● **EXERCISE**
Copy out the part of the items that opens with the line containing "Disable the Inventory System module" and closes with the last line of the items, keeping every line unchanged.

-----

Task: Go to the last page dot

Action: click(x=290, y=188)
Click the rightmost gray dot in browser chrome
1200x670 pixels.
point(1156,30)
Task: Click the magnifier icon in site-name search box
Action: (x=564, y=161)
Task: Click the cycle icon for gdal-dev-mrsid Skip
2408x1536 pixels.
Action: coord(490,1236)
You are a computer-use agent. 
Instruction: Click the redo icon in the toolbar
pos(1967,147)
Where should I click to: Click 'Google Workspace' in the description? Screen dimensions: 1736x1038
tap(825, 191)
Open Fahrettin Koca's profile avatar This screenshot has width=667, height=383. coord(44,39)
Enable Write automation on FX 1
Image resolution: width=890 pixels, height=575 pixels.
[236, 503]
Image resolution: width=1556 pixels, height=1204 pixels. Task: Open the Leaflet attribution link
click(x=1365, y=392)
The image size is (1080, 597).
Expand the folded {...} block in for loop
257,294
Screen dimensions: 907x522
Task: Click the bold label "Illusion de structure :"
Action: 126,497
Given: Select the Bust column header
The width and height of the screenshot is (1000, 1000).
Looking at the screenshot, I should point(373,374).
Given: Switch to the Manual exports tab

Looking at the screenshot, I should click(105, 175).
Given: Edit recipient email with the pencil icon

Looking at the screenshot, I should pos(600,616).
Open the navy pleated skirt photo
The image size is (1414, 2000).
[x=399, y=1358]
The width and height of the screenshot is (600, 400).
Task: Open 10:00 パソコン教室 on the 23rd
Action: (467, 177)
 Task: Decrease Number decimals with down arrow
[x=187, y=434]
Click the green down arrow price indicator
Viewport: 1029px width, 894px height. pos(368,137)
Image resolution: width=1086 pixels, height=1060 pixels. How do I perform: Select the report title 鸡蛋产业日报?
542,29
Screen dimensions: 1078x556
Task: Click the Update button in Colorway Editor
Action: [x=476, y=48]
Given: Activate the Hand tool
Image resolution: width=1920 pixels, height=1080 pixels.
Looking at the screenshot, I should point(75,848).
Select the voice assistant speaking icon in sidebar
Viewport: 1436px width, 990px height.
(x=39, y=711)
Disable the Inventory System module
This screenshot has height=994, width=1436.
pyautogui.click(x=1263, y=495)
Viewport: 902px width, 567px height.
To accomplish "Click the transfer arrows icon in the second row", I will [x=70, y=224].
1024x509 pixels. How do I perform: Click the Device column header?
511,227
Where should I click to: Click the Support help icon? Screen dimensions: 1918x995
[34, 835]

-----

● **OUTPUT BELOW**
Disable the Inventory System module
This screenshot has height=994, width=1436.
pyautogui.click(x=1263, y=495)
Viewport: 902px width, 567px height.
To accomplish "Click the transfer arrows icon in the second row", I will [x=70, y=224].
1024x509 pixels. How do I perform: Click the Device column header?
511,227
Where should I click to: Click the Support help icon? Screen dimensions: 1918x995
[34, 835]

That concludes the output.